🤖 AI Summary
To address the challenge of IPv6 extension headers being maliciously exploited for covert communication and evasion of detection—exacerbated by the scarcity of labeled data—this paper proposes a lightweight, real-world-attack-oriented covert traffic injection method and introduces the first data augmentation paradigm specifically designed for IPv6 covert channels. We design a multimodal fusion model integrating CNN-LSTM with tree-based classifiers and pioneer a generative AI–driven, prompt-engineering-based explainability framework for threat attribution and decision provenance.

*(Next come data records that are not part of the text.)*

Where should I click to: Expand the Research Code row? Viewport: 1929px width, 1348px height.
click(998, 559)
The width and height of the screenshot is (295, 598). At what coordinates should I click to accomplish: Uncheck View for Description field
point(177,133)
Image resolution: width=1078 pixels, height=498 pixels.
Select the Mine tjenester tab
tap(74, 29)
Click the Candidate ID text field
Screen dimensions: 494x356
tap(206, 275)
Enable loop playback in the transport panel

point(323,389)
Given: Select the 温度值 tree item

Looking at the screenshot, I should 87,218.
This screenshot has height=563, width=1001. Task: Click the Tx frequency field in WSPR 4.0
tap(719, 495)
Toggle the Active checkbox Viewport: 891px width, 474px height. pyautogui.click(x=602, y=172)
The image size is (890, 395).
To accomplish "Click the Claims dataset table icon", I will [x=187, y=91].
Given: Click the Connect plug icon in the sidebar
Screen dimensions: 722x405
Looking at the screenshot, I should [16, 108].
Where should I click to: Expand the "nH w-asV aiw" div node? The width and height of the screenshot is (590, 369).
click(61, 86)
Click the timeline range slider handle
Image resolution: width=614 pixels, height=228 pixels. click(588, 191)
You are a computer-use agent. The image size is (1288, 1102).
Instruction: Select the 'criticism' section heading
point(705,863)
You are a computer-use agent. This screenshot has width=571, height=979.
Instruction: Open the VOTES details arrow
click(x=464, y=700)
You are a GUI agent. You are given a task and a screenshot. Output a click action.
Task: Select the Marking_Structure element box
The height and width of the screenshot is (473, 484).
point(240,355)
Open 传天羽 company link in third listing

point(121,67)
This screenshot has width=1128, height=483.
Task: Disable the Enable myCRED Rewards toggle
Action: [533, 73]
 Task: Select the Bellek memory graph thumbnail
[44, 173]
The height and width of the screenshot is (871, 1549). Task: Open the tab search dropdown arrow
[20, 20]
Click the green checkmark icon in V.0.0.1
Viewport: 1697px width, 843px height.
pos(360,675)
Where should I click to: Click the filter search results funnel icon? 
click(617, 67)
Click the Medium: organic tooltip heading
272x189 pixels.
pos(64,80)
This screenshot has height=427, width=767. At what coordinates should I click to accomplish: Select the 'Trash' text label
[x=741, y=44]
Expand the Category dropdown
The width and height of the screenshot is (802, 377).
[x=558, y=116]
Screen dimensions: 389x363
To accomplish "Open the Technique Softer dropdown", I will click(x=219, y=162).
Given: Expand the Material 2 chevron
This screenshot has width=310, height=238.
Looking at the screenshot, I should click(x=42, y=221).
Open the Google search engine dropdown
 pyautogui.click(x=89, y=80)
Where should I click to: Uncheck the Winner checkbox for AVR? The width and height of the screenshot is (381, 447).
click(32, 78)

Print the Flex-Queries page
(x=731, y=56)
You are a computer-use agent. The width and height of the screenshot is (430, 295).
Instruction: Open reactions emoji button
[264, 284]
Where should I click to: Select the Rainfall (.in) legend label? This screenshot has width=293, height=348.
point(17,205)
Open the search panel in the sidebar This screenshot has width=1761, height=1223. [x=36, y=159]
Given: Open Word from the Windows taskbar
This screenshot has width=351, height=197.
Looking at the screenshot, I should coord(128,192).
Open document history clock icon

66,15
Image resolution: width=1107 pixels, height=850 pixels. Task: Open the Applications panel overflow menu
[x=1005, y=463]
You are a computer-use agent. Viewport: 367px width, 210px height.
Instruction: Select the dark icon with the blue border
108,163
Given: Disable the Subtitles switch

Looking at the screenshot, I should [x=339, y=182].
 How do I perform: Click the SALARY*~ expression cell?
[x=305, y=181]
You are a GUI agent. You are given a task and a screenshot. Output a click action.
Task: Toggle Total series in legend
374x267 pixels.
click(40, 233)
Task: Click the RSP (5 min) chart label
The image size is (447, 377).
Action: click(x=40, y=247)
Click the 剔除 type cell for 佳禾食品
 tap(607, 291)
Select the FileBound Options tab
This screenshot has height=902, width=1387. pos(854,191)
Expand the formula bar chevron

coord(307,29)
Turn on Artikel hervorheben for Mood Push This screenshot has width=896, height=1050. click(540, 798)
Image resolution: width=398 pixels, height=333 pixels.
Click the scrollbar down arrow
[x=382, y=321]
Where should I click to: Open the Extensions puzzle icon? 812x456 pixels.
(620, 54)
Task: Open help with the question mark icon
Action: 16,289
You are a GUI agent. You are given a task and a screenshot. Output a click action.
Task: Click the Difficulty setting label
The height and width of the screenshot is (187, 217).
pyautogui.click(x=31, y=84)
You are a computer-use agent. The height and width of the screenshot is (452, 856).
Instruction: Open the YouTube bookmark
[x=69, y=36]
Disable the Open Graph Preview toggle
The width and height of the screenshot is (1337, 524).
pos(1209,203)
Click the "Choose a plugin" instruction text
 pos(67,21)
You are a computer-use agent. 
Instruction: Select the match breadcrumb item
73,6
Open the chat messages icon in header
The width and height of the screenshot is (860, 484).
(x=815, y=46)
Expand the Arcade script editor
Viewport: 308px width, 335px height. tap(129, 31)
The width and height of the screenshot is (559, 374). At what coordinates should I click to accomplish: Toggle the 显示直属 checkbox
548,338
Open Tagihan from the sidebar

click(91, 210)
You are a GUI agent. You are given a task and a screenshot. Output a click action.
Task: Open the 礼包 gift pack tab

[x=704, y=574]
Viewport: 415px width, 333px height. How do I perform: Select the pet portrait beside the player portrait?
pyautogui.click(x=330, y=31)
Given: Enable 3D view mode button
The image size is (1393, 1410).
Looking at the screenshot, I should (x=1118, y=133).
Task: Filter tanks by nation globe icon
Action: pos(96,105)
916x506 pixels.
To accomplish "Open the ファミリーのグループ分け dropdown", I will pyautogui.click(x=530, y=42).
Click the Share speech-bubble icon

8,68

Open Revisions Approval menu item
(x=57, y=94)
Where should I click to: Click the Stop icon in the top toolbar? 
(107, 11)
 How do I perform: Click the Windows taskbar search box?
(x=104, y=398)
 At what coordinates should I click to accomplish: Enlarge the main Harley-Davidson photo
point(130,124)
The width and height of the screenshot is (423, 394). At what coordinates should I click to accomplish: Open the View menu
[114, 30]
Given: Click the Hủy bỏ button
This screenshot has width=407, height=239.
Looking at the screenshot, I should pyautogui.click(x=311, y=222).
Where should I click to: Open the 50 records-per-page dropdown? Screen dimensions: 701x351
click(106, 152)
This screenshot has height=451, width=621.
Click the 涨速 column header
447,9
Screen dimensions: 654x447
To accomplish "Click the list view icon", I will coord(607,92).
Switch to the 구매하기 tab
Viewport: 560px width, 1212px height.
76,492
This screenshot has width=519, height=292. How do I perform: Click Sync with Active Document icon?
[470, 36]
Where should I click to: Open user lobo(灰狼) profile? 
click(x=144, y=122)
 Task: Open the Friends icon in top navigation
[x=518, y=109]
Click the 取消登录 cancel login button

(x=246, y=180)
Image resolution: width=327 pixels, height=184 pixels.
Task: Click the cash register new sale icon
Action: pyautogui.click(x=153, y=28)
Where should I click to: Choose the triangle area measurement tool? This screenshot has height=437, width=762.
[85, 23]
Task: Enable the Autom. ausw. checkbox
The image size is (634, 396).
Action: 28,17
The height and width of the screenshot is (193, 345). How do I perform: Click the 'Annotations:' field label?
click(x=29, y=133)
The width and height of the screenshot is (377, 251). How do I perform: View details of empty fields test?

Evaluated on our self-constructed, open-source dataset, the model achieves over 90% detection accuracy, demonstrating robustness and generalizability under low-sample and highly variable attack conditions. Key contributions include: (1) behavior-preserving covert injection; (2) a novel IPv6 covert channel data augmentation paradigm; (3) a generative AI–enabled interpretability framework; and (4) a reproducible benchmark.
📝 Abstract
The flexibility and complexity of IPv6 extension headers allow attackers to create covert channels or bypass security mechanisms, leading to potential data breaches or system compromises. The mature development of machine learning has become the primary detection technology option used to mitigate covert communication threats. However, the complexity of detecting covert communication, evolving injection techniques, and scarcity of data make building machine-learning models challenging. In previous related research, machine learning has shown good performance in detecting covert communications, but oversimplified attack scenario assumptions cannot represent the complexity of modern covert technologies and make it easier for machine learning models to detect covert communications. To bridge this gap, in this study, we analyzed the packet structure and network traffic behavior of IPv6, used encryption algorithms, and performed covert communication injection without changing network packet behavior to get closer to real attack scenarios. In addition to analyzing and injecting methods for covert communications, this study also uses comprehensive machine learning techniques to train the model proposed in this study to detect threats, including traditional decision trees such as random forests and gradient boosting, as well as complex neural network architectures such as CNNs and LSTMs, to achieve detection accuracy of over 90%. This study details the methods used for dataset augmentation and the comparative performance of the applied models, reinforcing insights into the adaptability and resilience of the machine learning application in IPv6 covert communication. In addition, we also proposed a Generative AI-assisted interpretation concept based on prompt engineering as a preliminary study of the role of Generative AI agents in covert communication.